Sometimes I forget that just by believing something is true, I make it true. Truth is a subjective concept. Perspective changes everything. Have you ever looked at a sign, and when you read it said one thing, and when you read it again it said something different? How about mistaking a speck of lint for a spider? You know what I mean? So, if I'm looking at that speck of dust thinking its a spider, I may feel anxious and I may go over there and dance around on it to be sure its dead. I may go get a broom to sweep it out the door with, or I may change my view to be sure that it really is a spider.
I just had an experience where I sent an application to several places to receive a service. I had a few of them that just did not respond to my application at all. Since I had an item on my application that I was feeling strong guilt about, I assumed that those places saw me as a bad person, or thought I was cruel because that's how I feel about the situation. A friend asked me if that's what they said and I had to reply that I didn't know because I hadn't talked to them.

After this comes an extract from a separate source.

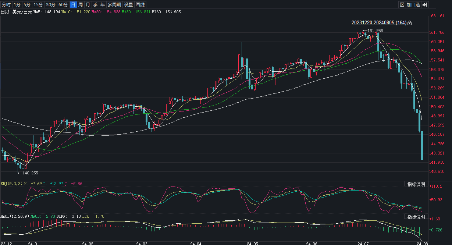Switch to weekly 周 chart
452x245 pixels.
80,5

Perspective..... The only perspective I have is clouded by my own feelings of guilt and pain. Is it the truth? Probably not. I'm sure there are other reasons why I may not have been contacted. Perhaps, the service was no longer available. Perhaps they are out of town, and haven't checked their messages. Maybe they never got the message. Maybe they forgot. I really have no idea why the did not contact me. Does it matter? I got what I needed anyway.
So here i sit in judgment of myself over a single possibility out of many. Why? Perspective clouded by my own judgment. Thanks to good honest and loving women, I have learned that perception is not truth. Perception is simply the lens that I use to see the world. The truth is unknown......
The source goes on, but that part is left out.